An expert working group made up of leaders from the NHS and independent sector called for Lord Darzi’s review of the health service to ensure that at the next stage in NHS reform health professionals and managers are given much greater freedom. They must be allowed to innovate and develop services that are responsive, cost effective and continuously improving the quality of care.

The working group’s vision was that:

  • Ministers and the Department of Health focus on setting standards, goals and priorities for the NHS and to hold local organisations to account for what they deliver. Day-to-day operational matters, and decisions about precisely how those goals are achieved, become a matter for the local health service

  • the NHS increasingly becomes a commissioning rather than a providing organisation – a range of freestanding, and regulated, organisations would be responsible for their own success and failure, whether they are NHS foundation trusts, GP practices, social enterprises, independent or voluntary providers

  • patients be given significantly more choice over how and where they receive care, underpinned by easier availability of information about the quality of care provided by organisations.

Commissioned by The King’s Fund and charged with producing recommendations to inform Lord Darzi’s review, the group examined the raft of reforms that have been introduced to the NHS in recent years, including patient choice, Payment by Results, foundation trusts, practice-based commissioning (PBC) and greater use of the private sector.

They argue that the main driving force for improvements in health care quality and efficiency would come from commissioners’ informed purchasing decisions, while patient choice would provide an additional incentive but should not be seen as the sole lever for improved quality.

Working group chair Alasdair Liddell said:

'Reform of the NHS in England has reached a critical point.
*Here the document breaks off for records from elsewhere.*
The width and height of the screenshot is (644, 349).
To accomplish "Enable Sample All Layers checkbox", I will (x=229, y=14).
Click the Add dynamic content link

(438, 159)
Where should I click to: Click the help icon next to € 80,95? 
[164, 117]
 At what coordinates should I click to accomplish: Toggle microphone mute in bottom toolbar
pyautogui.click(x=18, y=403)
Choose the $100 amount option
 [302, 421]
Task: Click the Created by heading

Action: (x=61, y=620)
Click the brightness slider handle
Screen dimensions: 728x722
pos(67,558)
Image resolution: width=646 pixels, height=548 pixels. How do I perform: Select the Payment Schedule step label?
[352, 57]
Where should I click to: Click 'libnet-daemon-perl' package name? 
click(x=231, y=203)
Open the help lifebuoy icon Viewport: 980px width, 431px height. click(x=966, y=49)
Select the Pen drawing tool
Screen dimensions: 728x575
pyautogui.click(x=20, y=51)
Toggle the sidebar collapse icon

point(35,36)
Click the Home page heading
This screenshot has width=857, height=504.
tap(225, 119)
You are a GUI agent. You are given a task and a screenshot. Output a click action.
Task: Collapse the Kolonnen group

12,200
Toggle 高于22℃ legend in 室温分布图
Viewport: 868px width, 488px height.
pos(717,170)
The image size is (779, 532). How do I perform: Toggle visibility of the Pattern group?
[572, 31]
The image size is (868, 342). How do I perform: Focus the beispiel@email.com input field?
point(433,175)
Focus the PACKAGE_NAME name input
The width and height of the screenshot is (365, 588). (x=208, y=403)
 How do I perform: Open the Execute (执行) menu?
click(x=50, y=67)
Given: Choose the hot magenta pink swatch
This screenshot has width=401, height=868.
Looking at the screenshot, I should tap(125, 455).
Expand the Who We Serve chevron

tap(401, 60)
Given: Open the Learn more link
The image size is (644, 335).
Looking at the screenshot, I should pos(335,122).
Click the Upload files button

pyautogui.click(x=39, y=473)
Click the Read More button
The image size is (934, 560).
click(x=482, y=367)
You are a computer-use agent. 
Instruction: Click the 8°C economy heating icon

Lord Darzi’s imminent review provides an ideal opportunity for the government to set out clearly its own vision of a decentralised and responsive health service, where day-to-day ministerial involvement in its operation becomes redundant and the need for centralised performance management is much reduced. Without this much-needed clarity from ministers, the NHS will continue to be directed from the centre in a way that risks stifling professionals and local services.'

He added: 'Many of the new reforms have been in place for a very short time so it would be wrong to dig everything up by the roots to examine its progress before much of it has had the chance to flower. We see our report as offering an opportunity to ensure the new system delivers quality and value for patients and the public.'

The report outlines a series of recommendations for making the health care system work. These include:

  •  More competitionin primary care – general practice and other primary care services should be opened up through greater use of competition and contracting mechanisms, so that these services are eventually commissioned on the same basis as other services. The minimum income guarantee for GPs should be phased out.

  • The future of PCTs as commissioners – ministers should set a clear timetable for PCTs to stop providing services themselves and instead to focus on the real task in hand – commissioning. The Department of Health should work with strategic health authorities to develop a range of organisational models and a detailed human resources plan to protect the interests of staff affected by PCTs separating from their provider arms.

  • Practice-based commissioning – ministers should consider PBC as just one element in a suite of commissioning tools that may be used locally. But where GPs want to provide a wider range of services, practices (or groups of GP practices) should be commissioned as principal contractors – rather than as commissioners in their own right.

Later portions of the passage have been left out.